| INFORMATION GIVEN |
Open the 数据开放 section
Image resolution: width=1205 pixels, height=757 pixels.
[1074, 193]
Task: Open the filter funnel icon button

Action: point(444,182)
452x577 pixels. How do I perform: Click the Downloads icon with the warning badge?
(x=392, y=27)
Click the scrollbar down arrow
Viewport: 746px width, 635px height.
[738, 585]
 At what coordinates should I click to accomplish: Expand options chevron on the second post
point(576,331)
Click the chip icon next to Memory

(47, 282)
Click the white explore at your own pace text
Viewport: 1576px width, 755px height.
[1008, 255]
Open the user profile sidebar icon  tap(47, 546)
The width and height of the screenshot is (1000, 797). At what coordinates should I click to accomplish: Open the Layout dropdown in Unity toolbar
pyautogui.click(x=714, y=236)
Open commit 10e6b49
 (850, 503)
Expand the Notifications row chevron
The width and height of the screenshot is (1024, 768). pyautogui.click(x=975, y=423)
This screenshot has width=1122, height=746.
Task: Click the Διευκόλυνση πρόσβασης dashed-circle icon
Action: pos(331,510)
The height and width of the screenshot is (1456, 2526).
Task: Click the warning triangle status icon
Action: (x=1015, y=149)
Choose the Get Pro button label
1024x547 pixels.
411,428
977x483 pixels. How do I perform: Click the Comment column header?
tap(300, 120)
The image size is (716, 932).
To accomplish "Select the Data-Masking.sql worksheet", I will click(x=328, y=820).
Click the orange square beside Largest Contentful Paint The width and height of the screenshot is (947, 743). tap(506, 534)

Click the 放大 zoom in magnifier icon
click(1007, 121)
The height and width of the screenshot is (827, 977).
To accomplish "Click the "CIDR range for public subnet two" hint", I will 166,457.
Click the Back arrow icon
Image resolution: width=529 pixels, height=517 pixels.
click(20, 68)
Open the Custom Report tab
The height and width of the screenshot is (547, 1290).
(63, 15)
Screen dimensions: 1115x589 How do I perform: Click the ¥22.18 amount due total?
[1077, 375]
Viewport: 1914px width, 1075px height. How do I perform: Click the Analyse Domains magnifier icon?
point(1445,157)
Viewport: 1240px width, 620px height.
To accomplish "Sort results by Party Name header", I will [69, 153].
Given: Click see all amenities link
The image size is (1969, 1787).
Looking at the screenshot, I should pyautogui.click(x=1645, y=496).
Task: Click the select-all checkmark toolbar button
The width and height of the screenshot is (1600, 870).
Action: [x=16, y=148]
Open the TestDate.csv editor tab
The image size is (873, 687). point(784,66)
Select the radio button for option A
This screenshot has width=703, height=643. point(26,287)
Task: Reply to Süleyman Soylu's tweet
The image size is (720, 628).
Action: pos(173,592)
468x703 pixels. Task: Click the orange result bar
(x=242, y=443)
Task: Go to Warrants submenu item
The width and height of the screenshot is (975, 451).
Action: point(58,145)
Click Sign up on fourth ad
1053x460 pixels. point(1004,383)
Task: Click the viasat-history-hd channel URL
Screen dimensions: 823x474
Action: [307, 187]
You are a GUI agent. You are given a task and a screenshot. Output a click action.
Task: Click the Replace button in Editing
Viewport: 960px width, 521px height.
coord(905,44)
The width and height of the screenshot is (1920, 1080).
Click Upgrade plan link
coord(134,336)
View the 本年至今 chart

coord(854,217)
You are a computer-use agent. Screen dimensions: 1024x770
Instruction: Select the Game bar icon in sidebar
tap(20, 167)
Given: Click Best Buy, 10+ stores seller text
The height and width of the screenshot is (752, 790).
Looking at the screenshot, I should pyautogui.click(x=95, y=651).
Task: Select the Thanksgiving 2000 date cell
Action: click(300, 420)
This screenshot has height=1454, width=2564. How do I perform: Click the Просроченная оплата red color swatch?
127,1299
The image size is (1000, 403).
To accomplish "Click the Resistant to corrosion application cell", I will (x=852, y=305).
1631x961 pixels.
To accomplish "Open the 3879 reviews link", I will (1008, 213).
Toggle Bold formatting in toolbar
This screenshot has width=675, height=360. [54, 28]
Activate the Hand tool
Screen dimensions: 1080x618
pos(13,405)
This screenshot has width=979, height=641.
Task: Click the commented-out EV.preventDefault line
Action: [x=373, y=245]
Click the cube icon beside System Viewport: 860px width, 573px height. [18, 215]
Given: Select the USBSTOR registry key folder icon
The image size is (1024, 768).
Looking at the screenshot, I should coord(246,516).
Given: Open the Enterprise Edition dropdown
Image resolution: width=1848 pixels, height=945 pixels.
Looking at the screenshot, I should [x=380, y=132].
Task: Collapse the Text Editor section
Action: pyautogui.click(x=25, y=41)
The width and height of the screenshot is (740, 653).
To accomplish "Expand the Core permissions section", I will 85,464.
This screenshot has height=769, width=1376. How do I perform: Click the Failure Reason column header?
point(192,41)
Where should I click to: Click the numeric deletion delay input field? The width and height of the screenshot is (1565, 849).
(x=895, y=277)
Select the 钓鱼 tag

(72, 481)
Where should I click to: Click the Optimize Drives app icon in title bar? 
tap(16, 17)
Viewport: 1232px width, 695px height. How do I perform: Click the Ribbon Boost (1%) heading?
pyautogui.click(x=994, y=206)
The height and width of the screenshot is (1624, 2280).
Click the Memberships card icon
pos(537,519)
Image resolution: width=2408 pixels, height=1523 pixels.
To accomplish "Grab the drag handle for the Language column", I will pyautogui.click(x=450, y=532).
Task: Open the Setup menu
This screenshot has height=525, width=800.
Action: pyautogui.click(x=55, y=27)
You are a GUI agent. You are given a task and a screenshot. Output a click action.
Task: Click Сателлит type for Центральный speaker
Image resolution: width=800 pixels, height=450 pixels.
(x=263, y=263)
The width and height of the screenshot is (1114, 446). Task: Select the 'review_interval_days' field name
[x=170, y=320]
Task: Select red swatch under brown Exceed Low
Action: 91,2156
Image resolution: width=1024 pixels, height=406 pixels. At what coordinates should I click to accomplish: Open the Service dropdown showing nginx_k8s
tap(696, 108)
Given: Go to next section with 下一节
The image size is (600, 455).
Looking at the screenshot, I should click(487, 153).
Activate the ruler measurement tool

| WHAT NEEDS TO BE DONE |
Arrange every line of the records above into a Markdown table with the columns "Row" and "Line". Number the rows in order and omit blank lines.

| TASK RESPONSE |
| Row | Line |
|---|---|
| 1 | Open the 数据开放 section |
| 2 | Image resolution: width=1205 pixels, height=757 pixels. |
| 3 | [1074, 193] |
| 4 | Task: Open the filter funnel icon button |
| 5 | Action: point(444,182) |
| 6 | 452x577 pixels. How do I perform: Click the Downloads icon with the warning badge? |
| 7 | (x=392, y=27) |
| 8 | Click the scrollbar down arrow |
| 9 | Viewport: 746px width, 635px height. |
| 10 | [738, 585] |
| 11 |  At what coordinates should I click to accomplish: Expand options chevron on the second post |
| 12 | point(576,331) |
| 13 | Click the chip icon next to Memory |
| 14 | (47, 282) |
| 15 | Click the white explore at your own pace text |
| 16 | Viewport: 1576px width, 755px height. |
| 17 | [1008, 255] |
| 18 | Open the user profile sidebar icon  tap(47, 546) |
| 19 | The width and height of the screenshot is (1000, 797). At what coordinates should I click to accomplish: Open the Layout dropdown in Unity toolbar |
| 20 | pyautogui.click(x=714, y=236) |
| 21 | Open commit 10e6b49 |
| 22 |  (850, 503) |
| 23 | Expand the Notifications row chevron |
| 24 | The width and height of the screenshot is (1024, 768). pyautogui.click(x=975, y=423) |
| 25 | This screenshot has width=1122, height=746. |
| 26 | Task: Click the Διευκόλυνση πρόσβασης dashed-circle icon |
| 27 | Action: pos(331,510) |
| 28 | The height and width of the screenshot is (1456, 2526). |
| 29 | Task: Click the warning triangle status icon |
| 30 | Action: (x=1015, y=149) |
| 31 | Choose the Get Pro button label |
| 32 | 1024x547 pixels. |
| 33 | 411,428 |
| 34 | 977x483 pixels. How do I perform: Click the Comment column header? |
| 35 | tap(300, 120) |
| 36 | The image size is (716, 932). |
| 37 | To accomplish "Select the Data-Masking.sql worksheet", I will click(x=328, y=820). |
| 38 | Click the orange square beside Largest Contentful Paint The width and height of the screenshot is (947, 743). tap(506, 534) |
| 39 | Click the 放大 zoom in magnifier icon |
| 40 | click(1007, 121) |
| 41 | The height and width of the screenshot is (827, 977). |
| 42 | To accomplish "Click the "CIDR range for public subnet two" hint", I will 166,457. |
| 43 | Click the Back arrow icon |
| 44 | Image resolution: width=529 pixels, height=517 pixels. |
| 45 | click(20, 68) |
| 46 | Open the Custom Report tab |
| 47 | The height and width of the screenshot is (547, 1290). |
| 48 | (63, 15) |
| 49 | Screen dimensions: 1115x589 How do I perform: Click the ¥22.18 amount due total? |
| 50 | [1077, 375] |
| 51 | Viewport: 1914px width, 1075px height. How do I perform: Click the Analyse Domains magnifier icon? |
| 52 | point(1445,157) |
| 53 | Viewport: 1240px width, 620px height. |
| 54 | To accomplish "Sort results by Party Name header", I will [69, 153]. |
| 55 | Given: Click see all amenities link |
| 56 | The image size is (1969, 1787). |
| 57 | Looking at the screenshot, I should pyautogui.click(x=1645, y=496). |
| 58 | Task: Click the select-all checkmark toolbar button |
| 59 | The width and height of the screenshot is (1600, 870). |
| 60 | Action: [x=16, y=148] |
| 61 | Open the TestDate.csv editor tab |
| 62 | The image size is (873, 687). point(784,66) |
| 63 | Select the radio button for option A |
| 64 | This screenshot has width=703, height=643. point(26,287) |
| 65 | Task: Reply to Süleyman Soylu's tweet |
| 66 | The image size is (720, 628). |
| 67 | Action: pos(173,592) |
| 68 | 468x703 pixels. Task: Click the orange result bar |
| 69 | (x=242, y=443) |
| 70 | Task: Go to Warrants submenu item |
| 71 | The width and height of the screenshot is (975, 451). |
| 72 | Action: point(58,145) |
| 73 | Click Sign up on fourth ad |
| 74 | 1053x460 pixels. point(1004,383) |
| 75 | Task: Click the viasat-history-hd channel URL |
| 76 | Screen dimensions: 823x474 |
| 77 | Action: [307, 187] |
| 78 | You are a GUI agent. You are given a task and a screenshot. Output a click action. |
| 79 | Task: Click the Replace button in Editing |
| 80 | Viewport: 960px width, 521px height. |
| 81 | coord(905,44) |
| 82 | The width and height of the screenshot is (1920, 1080). |
| 83 | Click Upgrade plan link |
| 84 | coord(134,336) |
| 85 | View the 本年至今 chart |
| 86 | coord(854,217) |
| 87 | You are a computer-use agent. Screen dimensions: 1024x770 |
| 88 | Instruction: Select the Game bar icon in sidebar |
| 89 | tap(20, 167) |
| 90 | Given: Click Best Buy, 10+ stores seller text |
| 91 | The height and width of the screenshot is (752, 790). |
| 92 | Looking at the screenshot, I should pyautogui.click(x=95, y=651). |
| 93 | Task: Select the Thanksgiving 2000 date cell |
| 94 | Action: click(300, 420) |
| 95 | This screenshot has height=1454, width=2564. How do I perform: Click the Просроченная оплата red color swatch? |
| 96 | 127,1299 |
| 97 | The image size is (1000, 403). |
| 98 | To accomplish "Click the Resistant to corrosion application cell", I will (x=852, y=305). |
| 99 | 1631x961 pixels. |
| 100 | To accomplish "Open the 3879 reviews link", I will (1008, 213). |
| 101 | Toggle Bold formatting in toolbar |
| 102 | This screenshot has width=675, height=360. [54, 28] |
| 103 | Activate the Hand tool |
| 104 | Screen dimensions: 1080x618 |
| 105 | pos(13,405) |
| 106 | This screenshot has width=979, height=641. |
| 107 | Task: Click the commented-out EV.preventDefault line |
| 108 | Action: [x=373, y=245] |
| 109 | Click the cube icon beside System Viewport: 860px width, 573px height. [18, 215] |
| 110 | Given: Select the USBSTOR registry key folder icon |
| 111 | The image size is (1024, 768). |
| 112 | Looking at the screenshot, I should coord(246,516). |
| 113 | Given: Open the Enterprise Edition dropdown |
| 114 | Image resolution: width=1848 pixels, height=945 pixels. |
| 115 | Looking at the screenshot, I should [x=380, y=132]. |
| 116 | Task: Collapse the Text Editor section |
| 117 | Action: pyautogui.click(x=25, y=41) |
| 118 | The width and height of the screenshot is (740, 653). |
| 119 | To accomplish "Expand the Core permissions section", I will 85,464. |
| 120 | This screenshot has height=769, width=1376. How do I perform: Click the Failure Reason column header? |
| 121 | point(192,41) |
| 122 | Where should I click to: Click the numeric deletion delay input field? The width and height of the screenshot is (1565, 849). |
| 123 | (x=895, y=277) |
| 124 | Select the 钓鱼 tag |
| 125 | (72, 481) |
| 126 | Where should I click to: Click the Optimize Drives app icon in title bar?  |
| 127 | tap(16, 17) |
| 128 | Viewport: 1232px width, 695px height. How do I perform: Click the Ribbon Boost (1%) heading? |
| 129 | pyautogui.click(x=994, y=206) |
| 130 | The height and width of the screenshot is (1624, 2280). |
| 131 | Click the Memberships card icon |
| 132 | pos(537,519) |
| 133 | Image resolution: width=2408 pixels, height=1523 pixels. |
| 134 | To accomplish "Grab the drag handle for the Language column", I will pyautogui.click(x=450, y=532). |
| 135 | Task: Open the Setup menu |
| 136 | This screenshot has height=525, width=800. |
| 137 | Action: pyautogui.click(x=55, y=27) |
| 138 | You are a GUI agent. You are given a task and a screenshot. Output a click action. |
| 139 | Task: Click Сателлит type for Центральный speaker |
| 140 | Image resolution: width=800 pixels, height=450 pixels. |
| 141 | (x=263, y=263) |
| 142 | The width and height of the screenshot is (1114, 446). Task: Select the 'review_interval_days' field name |
| 143 | [x=170, y=320] |
| 144 | Task: Select red swatch under brown Exceed Low |
| 145 | Action: 91,2156 |
| 146 | Image resolution: width=1024 pixels, height=406 pixels. At what coordinates should I click to accomplish: Open the Service dropdown showing nginx_k8s |
| 147 | tap(696, 108) |
| 148 | Given: Go to next section with 下一节 |
| 149 | The image size is (600, 455). |
| 150 | Looking at the screenshot, I should click(487, 153). |
| 151 | Activate the ruler measurement tool |